“An advanced Intermediate loop from Monument Preserve through Limbaugh Canyon.”
— J Erik Hartel on Jul 21, 2013
OverviewOne of the region's under-utilized trails, the Mount Herman-Limbaugh Canyon Loop takes you from Monument Preserve up Mount Herman Road to a little used trail (715) behind Mount Herman and Raspberry Mountain. The route starts with a dirt road climb for approximately 4 miles to the start of the singletrack.
The singletrack section is fairly challenging, except in Limbaugh Canyon itself. The initial climb from Mount Herman Rd is steep and covered with loose gravel - for most people this becomes a short hike-a-bike section. Once over the initial climb, the trail descends along a narrow, moderately technical track until it empties out in Limbaugh Canyon.
The canyon stretch is a great, flowing trail with a few surprises. As the canyon narrows towards its northern terminus, the trail becomes somewhat more technical. Although this central stretch is fairly unchallenging, the trail does throw up some sudden technical sections that warrant a bit of care.
Eventually, the trail dumps out above Monument Preserve, where you can catch Mount Herman Road back to the trailhead.
Need To KnowThe only notable navigational challenge comes at the one o'clock point, where the actual trail forks off to the right onto a seemingly minor branch. The larger trail (a former mining road) eventually dead ends in private property. The branch is actually the main route and marks the start of a challenging, rocky stretch of lightly used singletrack.
DescriptionPark at the main trailhead for Monument Preserve, at the intersection of Nursery and Mount Herman roads. This is a good, safe, well-trafficked parking area frequented by MTB'ers and trail runners. Take the Mad Hatter trail from the northwest corner of the parking lot. This is a nice flowing piece of singletrack ideal for warm-up.
At the end of Mad Hatter, merge right on to Mount Herman Road, which is dirt from this point onwards. For the next four miles, follow the road south and around the southern shoulder of Mount Herman. After about 20 minutes of climbing, look for a well-marked trailhead for Tr. 715. It is located approximately .10 miles after the Trail 716 trailhead. Do not confuse the two.
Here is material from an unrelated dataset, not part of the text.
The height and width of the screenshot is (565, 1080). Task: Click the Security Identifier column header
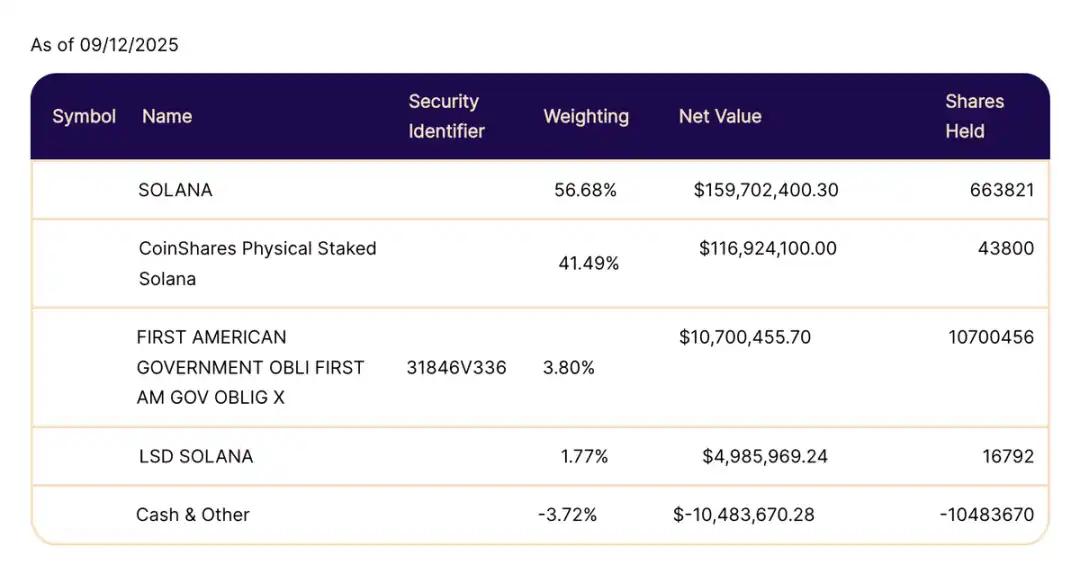(x=446, y=116)
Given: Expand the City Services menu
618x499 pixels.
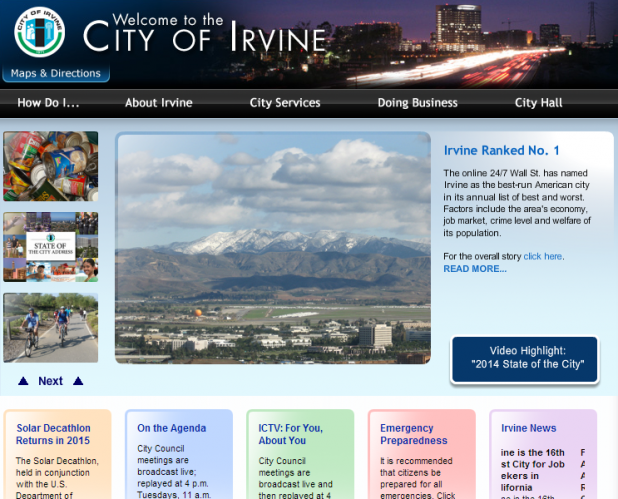Looking at the screenshot, I should (285, 103).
At the 715 trailhead, which is located at a sharp turn on the road and is marked by a metal sign and several metal posts, you'll observed the singletrack (715) heading directly north. After a short distance, the trail bears westward up a steep gravelly incline that bears the footprints of many mountain bikers before you. Do not be ashamed to hike the next 25m or so since the trail is very challenging for all but the most sure-footed riders.
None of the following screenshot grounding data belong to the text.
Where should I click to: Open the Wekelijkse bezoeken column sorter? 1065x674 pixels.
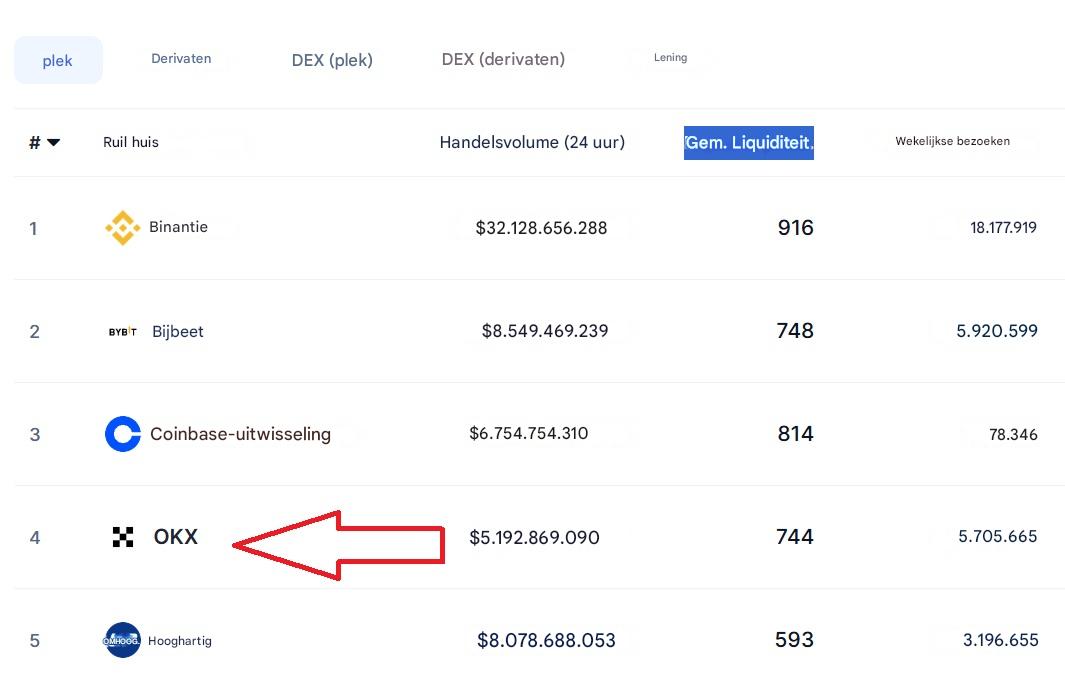click(x=952, y=141)
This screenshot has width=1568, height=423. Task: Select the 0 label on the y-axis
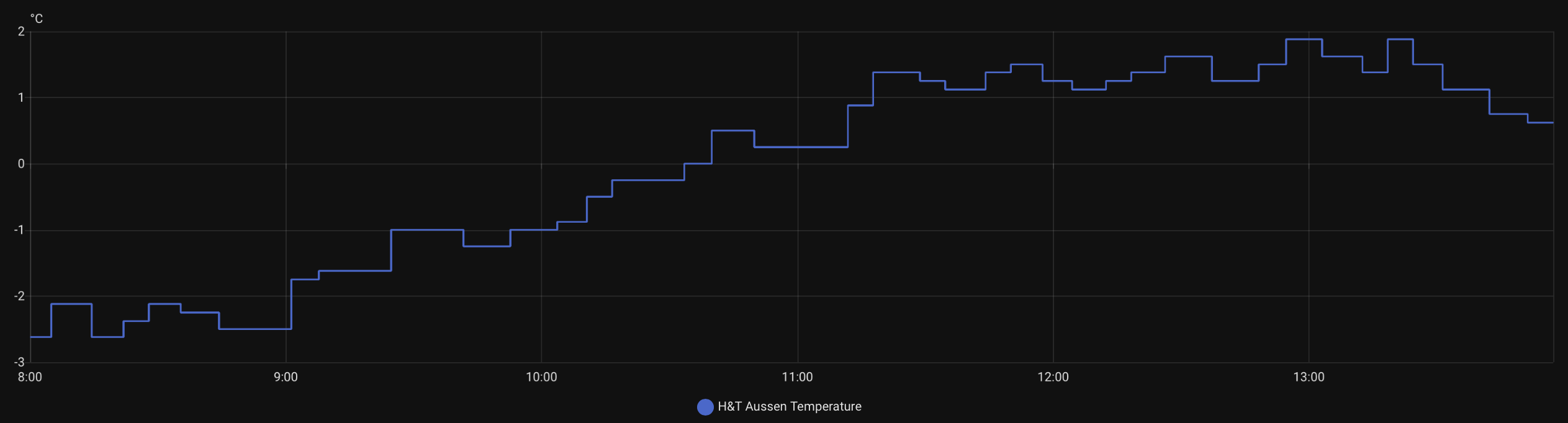click(x=21, y=164)
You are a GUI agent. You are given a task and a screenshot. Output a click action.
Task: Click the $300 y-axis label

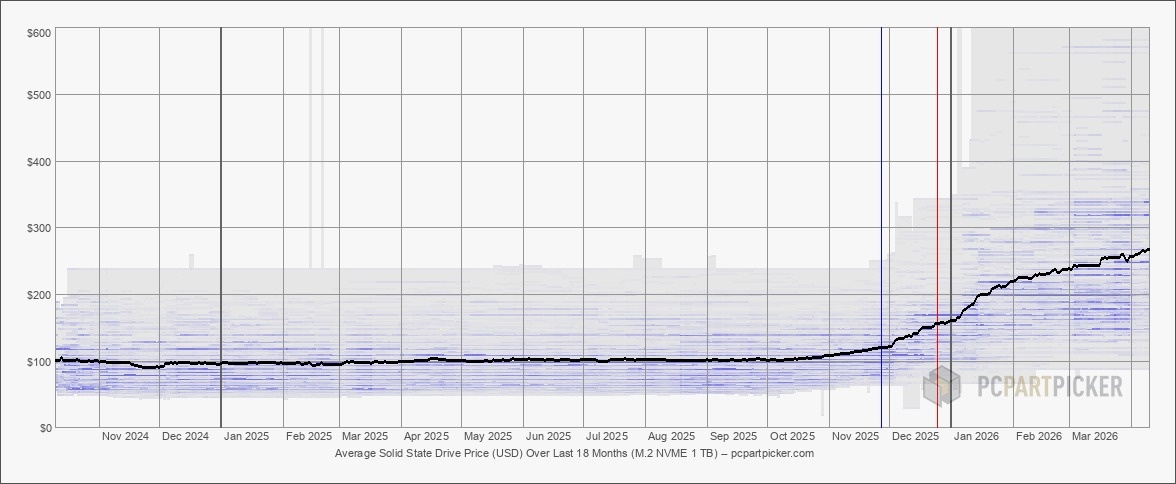(40, 229)
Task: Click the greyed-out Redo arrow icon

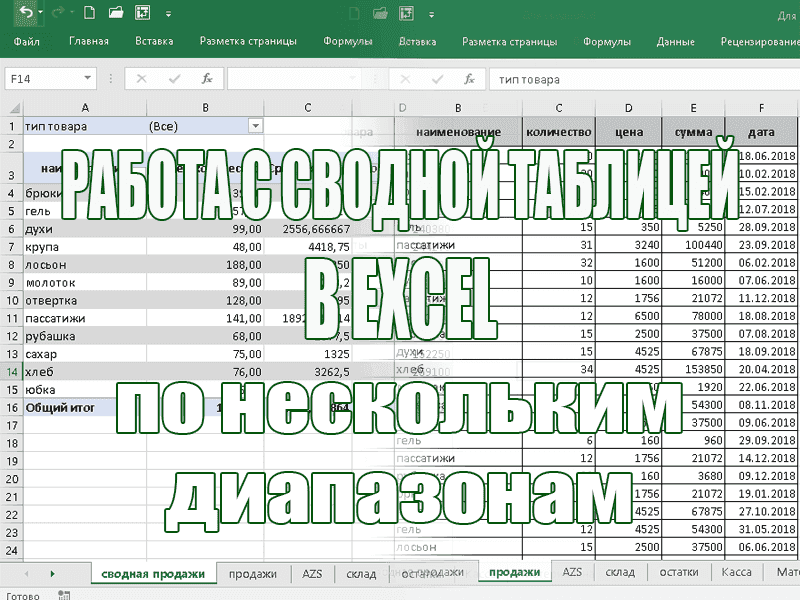Action: coord(57,14)
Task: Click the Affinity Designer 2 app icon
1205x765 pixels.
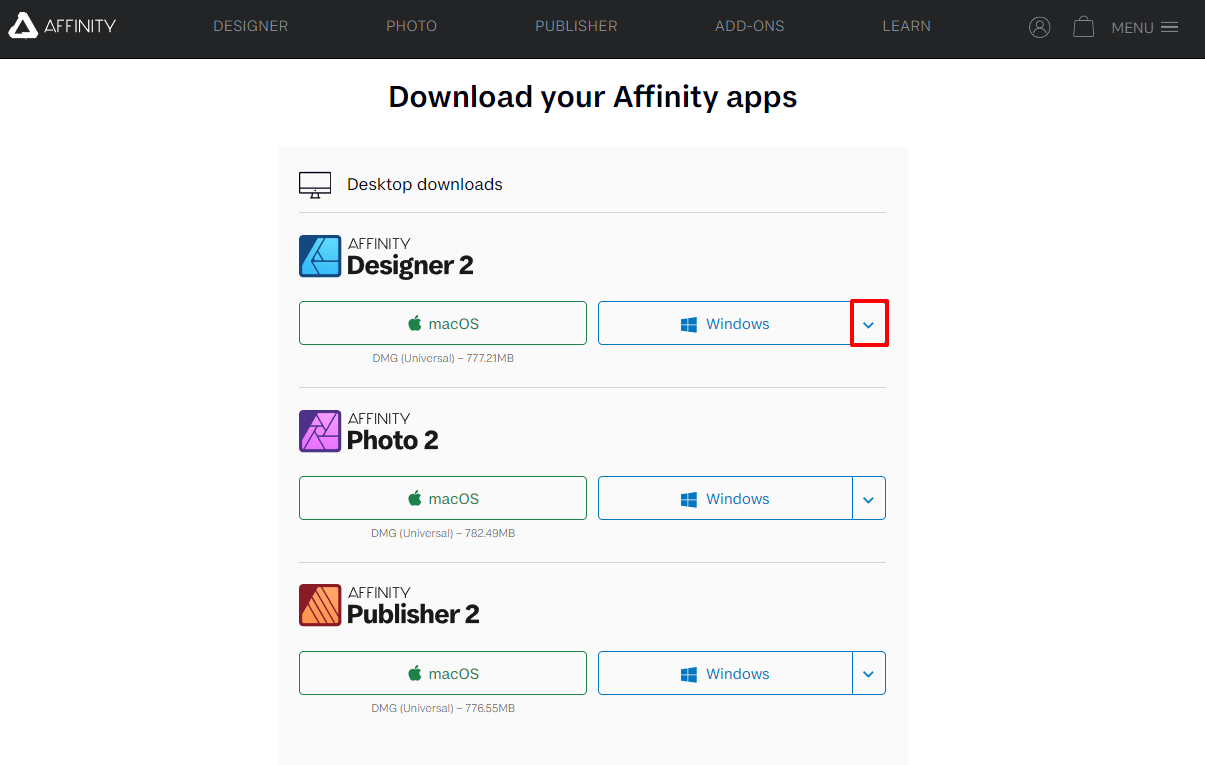Action: [x=320, y=256]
For the next mile, stay on the gravel trail. A number of trails crisscross the route - stay on the main one until you drop down into Limbaugh Canyon. After an initial scramble down an eroded gravel slope, the trail becomes more rideable, eventually turning into a challengingly narrow traverse through aspens that winds down into the valley. Your inclination may be to let the bike run fast at this point, but be aware that the trail has several unexpected turns. Eventually, the trail exits into a wide canyon and becomes more flowing.
For the next few miles, the trail cruises through meadows, following a small stream. Depending on the time of year, the stream may not have water. As the canyon narrows, the trail moves up the right side of the canyon and once again becomes intermediate. There are several unexpected rock gardens and technical sections along this portion.
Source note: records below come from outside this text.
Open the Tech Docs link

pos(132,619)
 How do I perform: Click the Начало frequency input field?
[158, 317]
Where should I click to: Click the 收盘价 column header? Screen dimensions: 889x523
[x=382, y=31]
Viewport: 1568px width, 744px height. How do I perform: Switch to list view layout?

At approximately the 8 mile point, as the trail begins to pivot around the north shoulder of the Raspberry Mountain, it widens into an old rocky mining grade and begins to drop more steeply towards town. After approximately .25 miles look for a small sign and a narrow, steep branch to the right. Although significantly less prominent than the mining grade, the branch is actually the main MTB route to get back to Monument Preserve. If you miss this turn, the road will eventually peter out in private property and require a lengthy schlepp back up the hill.
The next segment is a challenging 2 mile traverse of the northeast and east faces of Raspberry Mountain and Mount Herman. The trail is narrow, fairly new, and somewhat rocky. All told, it can be a significantly aerobic grind. Although there are several branches that turn downwards, stick to the main trail; any attempt to go downhill at this point will end in private property or dump you out in neighboring Palmer Lake. Just stay high on the slope until you pass around a red sandstone monument, which marks the last half-mile or so of the trail.
Cruise back to your car on Mount Herman Rd or along any of the fun downhill singletracks (Mad Hatter, Twisty Oaks, Monument Rock to Mt. Herman Rd, etc) that parallel the dirt road.